Canadian shale gas also ballooned – to 2.8 billion cubic feet per day in May 2013 – but still lagged behind its southern neighbor. Canadian shale gas represented only 15 percent of the country’s 2012 production, but jumped to 20 percent in 2013, as per the Canada National Energy Board and U.S. Energy Information Administration (EIA).
Outside North America, a dozen countries conducted exploratory shale gas drilling – but only China reported commercially viable production, according to EIA. China’s shale gas represented only one percent of the country’s total gas production.
U.S. Production Grew
U.S. oil and natural gas production grew substantially in 2013, but low gas prices continued to shift drilling activities away from natural gas. Below are just a few statistics (EIA data) to document these patterns:
- In 2012 shale gas was 39 percent of U.S. dry gas production, and Marcellus production was 18 percent of U.S. production. By comparison, shale gas was 28 percent of production in 2011.
- Natural gas marketed production is projected to have increased from 69.2 Bcf/d in 2012 to 70.4 Bcf/d in 2013.
- The Henry Hub 2013 average price ($3.69 per thousand cubic feet, mcf, est.) was significantly above 2012 ($2.65/mcf), but nowhere close to the 2008 price of almost $8/mcf.
- The Bakken Shale produced approximately one million barrels per day in December 2013, and increased oil production from the formation contributed to September 2013 domestic oil production being almost 20 percent over September 2012.
- Oil well completions increased 18 percent while natural gas completions declined 30 percent, and total well completions increased 6 percent (American Petroleum Institute, third quarter 2013 compared to the third quarter 2012).
President Obama stated his intent to reduce greenhouse gas emissions, including reducing methane emissions from oil and gas operations, through executive branch actions because of congressional inaction, and many expected a rush of new regulations.
The early focus of this activity has been on coal-fired power plants, and almost no federal hydraulic fracturing regulations were finalized in 2013. The inaction may reflect longer times for the White House review process, plus the difficulty in dealing with the large number of comments received when draft rules and regulations were released.

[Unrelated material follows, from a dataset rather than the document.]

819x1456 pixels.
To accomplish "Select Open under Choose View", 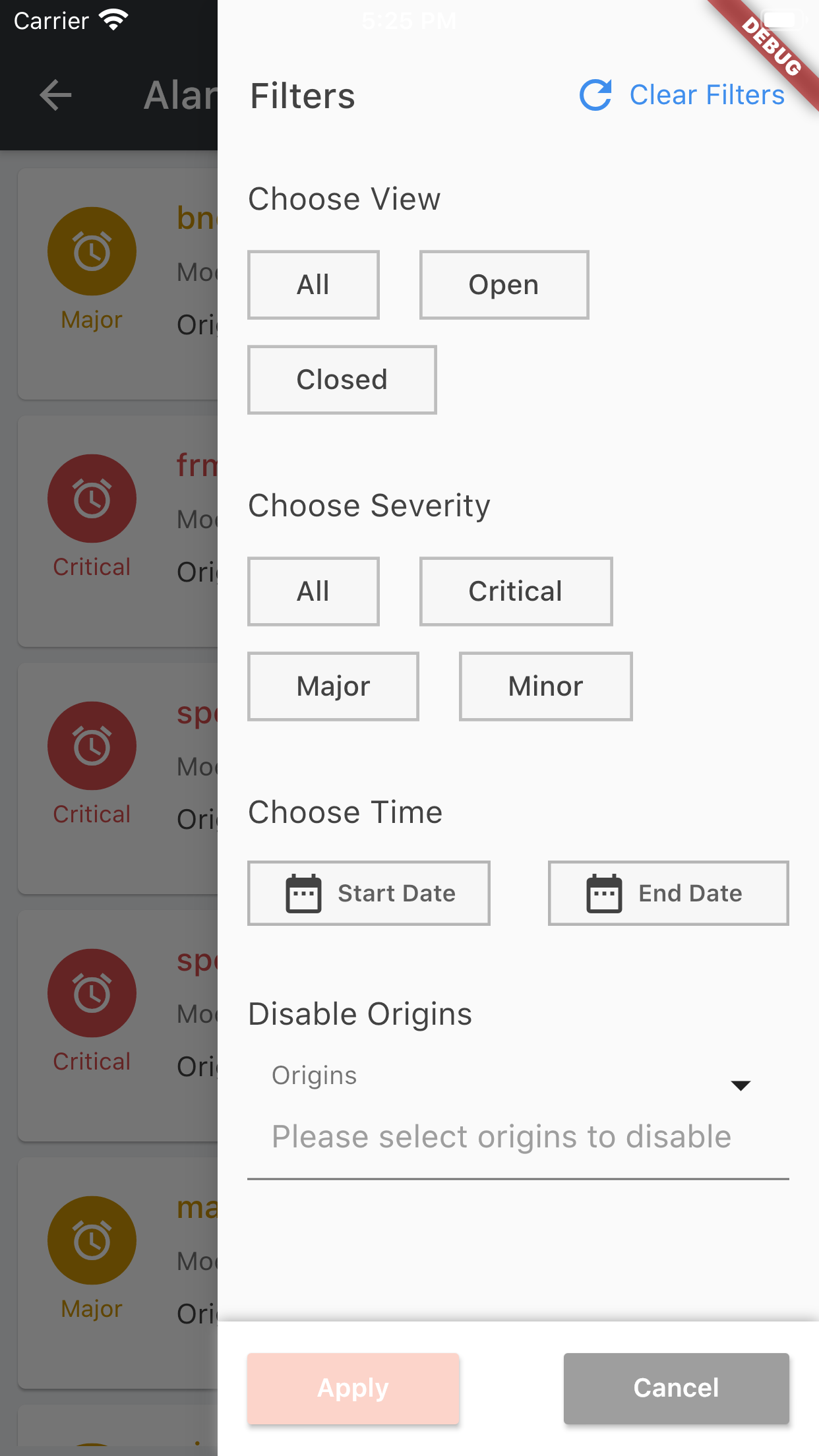I will [x=504, y=285].
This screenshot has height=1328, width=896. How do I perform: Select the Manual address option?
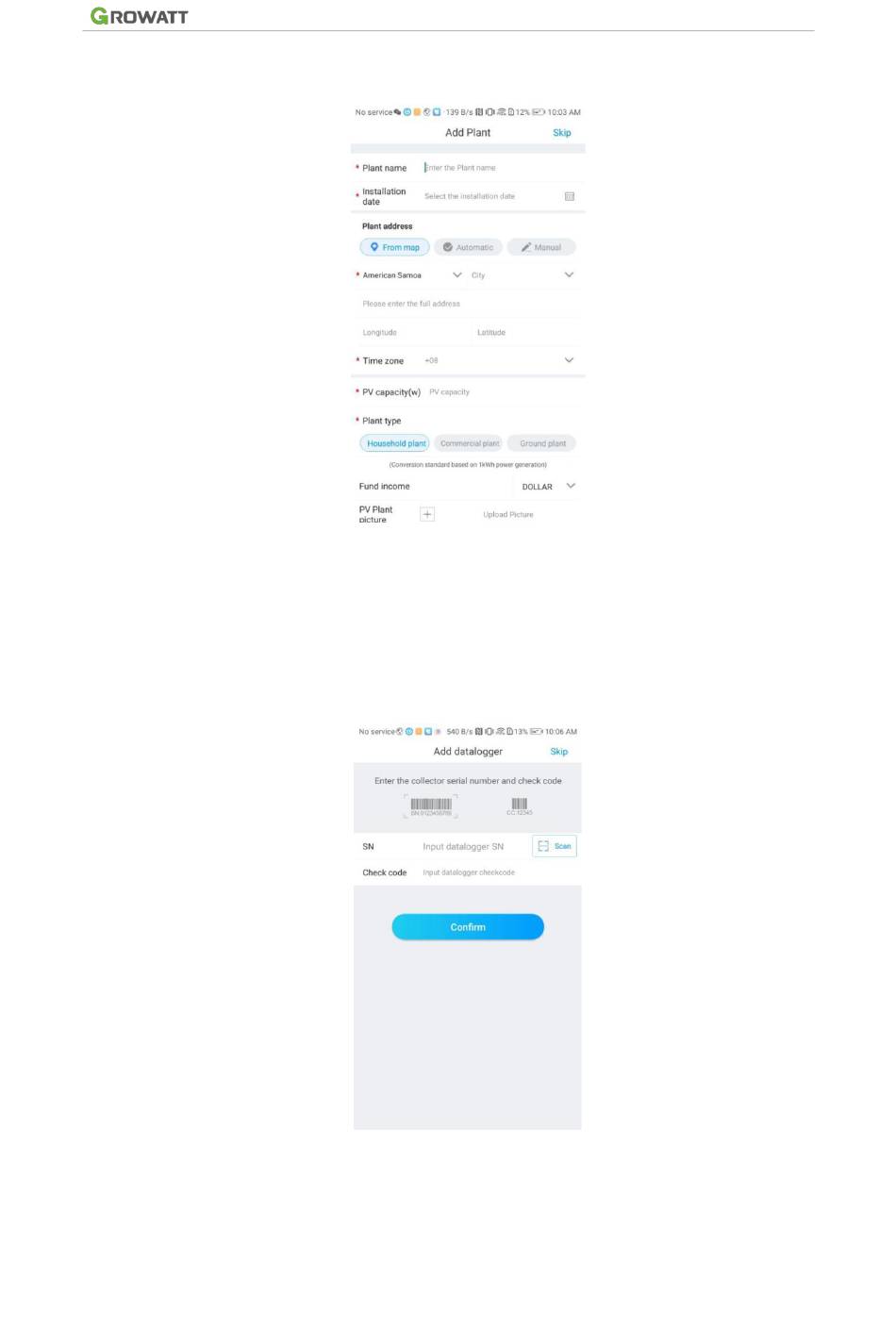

The most recent White House regulatory agenda includes:
- The Bureau of Land Management plans to release its new hydraulic fracturing rules in May 2014.
- EPA’s draft guidance for hydraulic fracturing using diesel is not yet scheduled for release.
- The U.S. Coast Guard has sent a draft regulatory proposal on barge transport of flow-back fluids from hydraulic fracturing to the Office of Management and Budget (OMB).
Preliminary ideas evidently include requiring barge operators to have certification of no hazardous materials in wastewater shipments – a potentially expensive and time-consuming requirement given that the fluid comes from multiple well sites.
State, Local Bans and Regulations
Local bans on hydraulic fracturing appeared around the country in 2013; the tally is about 400 state and local bans.
State bans or moratoria have been enacted in Maryland, New Jersey, New York and Vermont.
Most of the numerous local bans have not yet taken effect, and many are currently being fought in the courts. A few examples:
- In Pennsylvania, the state Supreme Court ruled in December that the Marcellus Shale drilling law, Act 13, which allowed companies to drill anywhere in the state without regard to local zoning laws, is unconstitutional.
- In Colorado, four municipalities have recently banned or suspended hydraulic fracturing. Governor (and past AAPG member) John Hickenlooper has expressed the position that the municipalities lack the authority to determine the use of the state’s natural resources.
Six states have strengthened their regulation of hydraulic fracturing: California, Colorado, Ohio, Pennsylvania, Utah and Wyoming; simultaneously, the governors of energy-producing states have reiterated their opposition to federal regulation of hydraulic fracturing. In late December the governors of 12 energy-producing states sent an open letter to Washington regulators and policy makers asking that regulation be left to the states.
Many Senate and House bills have been introduced on both sides of the safety debate, to either strengthen or weaken federal regulation of hydraulic fracturing – but no legislation that would affect hydraulic fracturing has passed either the House or the Senate, let alone both.
Both last year and this year the proposed bills focused on requiring disclosure of chemicals used in hydraulic fracturing fluid, or giving states the authority to regulate hydraulic fracturing on federal lands.